Single by Labrinth

from the album Ends & Begins
- Released: 7 April 2023
- Genre: Electropop
- Length: 2:40
- Label: Columbia
- Songwriters: Labrinth; Aether Zemar-McKenzie; Nula Zemar-McKenzie; Sam Roman; Fred Gibson; Billie Eilish O'Connell; Finneas O'Connell;
- Producers: Labrinth; Finneas; Fred; David Jones; Alex Elliott;

Labrinth singles chronology
| "Iridium" (2022) | "Never Felt So Alone" (2023) | "Incredible" (2024) |

= Never Felt So Alone =

"Never Felt So Alone" is a song by British singer-songwriter Labrinth featuring uncredited vocals from American singer-songwriter Billie Eilish. It was featured in the first season of Euphoria on HBO. It was released with a music video by Columbia Records as the second single from Labrinth's third studio album, Ends & Begins, on 7 April 2023.

The song received a nomination for Best Pop Duo/Group Performance at the 66th Annual Grammy Awards.

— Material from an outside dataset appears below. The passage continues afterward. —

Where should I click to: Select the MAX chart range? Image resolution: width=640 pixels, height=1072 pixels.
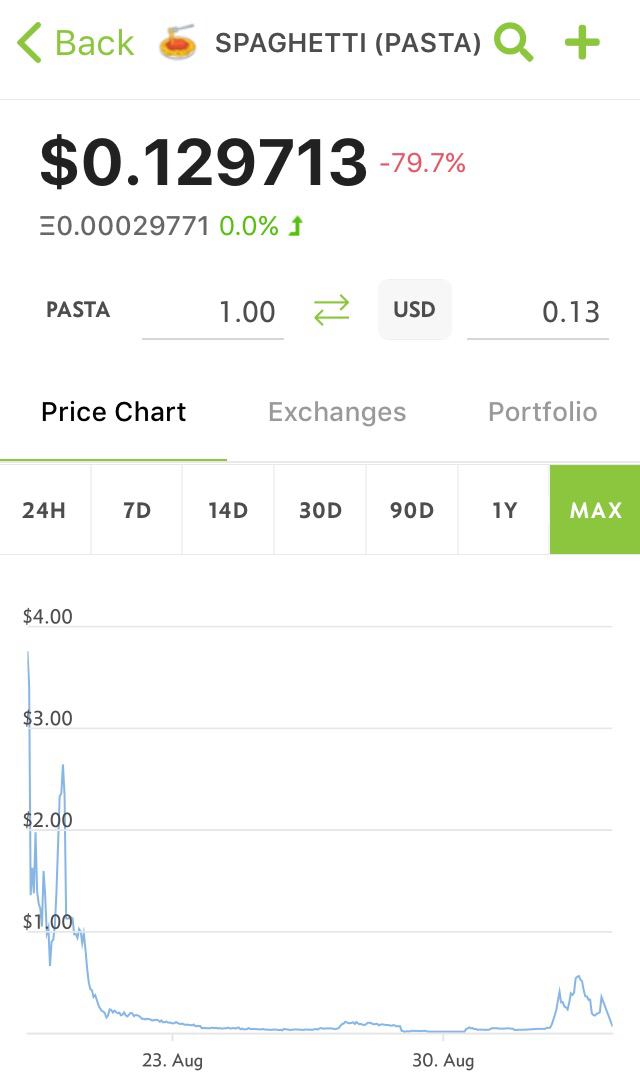pyautogui.click(x=595, y=510)
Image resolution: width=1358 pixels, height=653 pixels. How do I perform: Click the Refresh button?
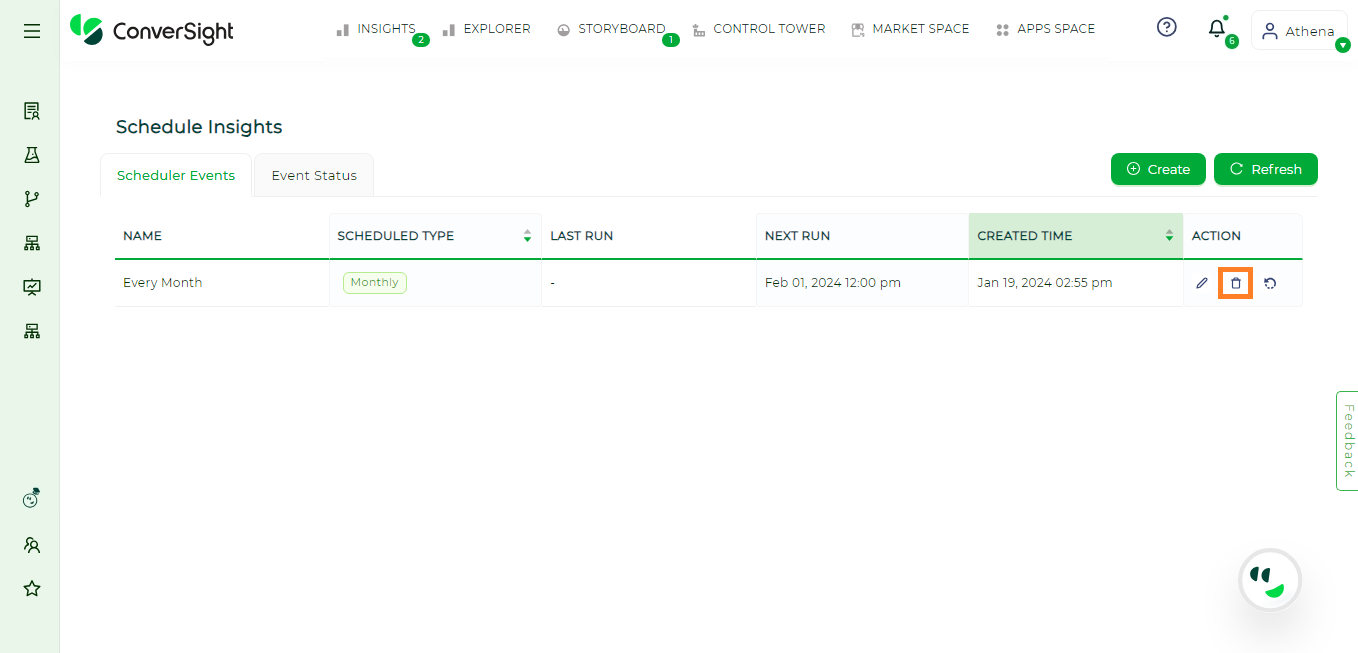coord(1266,169)
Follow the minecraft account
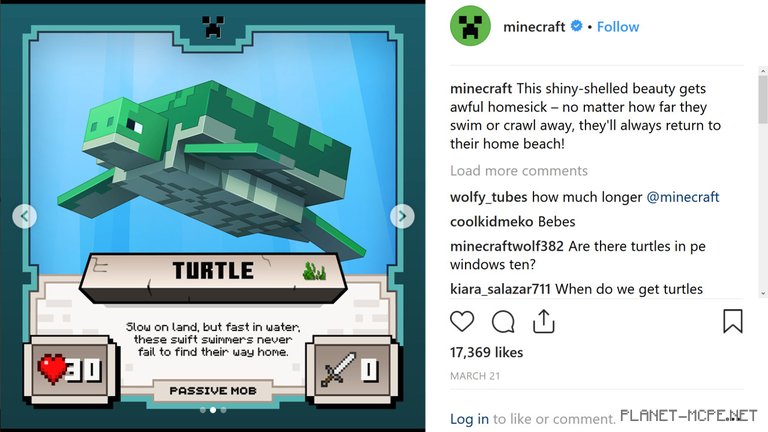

== Background and release ==
"Never Felt So Alone" was featured throughout both the first and second season of HBO teen drama Euphoria, for which Labrinth composes the score and soundtrack. However, it was not released as part of the accompanying soundtrack album, Euphoria Season 1 (An HBO Original Series Soundtrack). In December 2022, Labrinth joined Billie Eilish during her concert at the Kia Forum in Los Angeles to perform the song, alongside "Mount Everest", which also featured in the season 2 soundtrack.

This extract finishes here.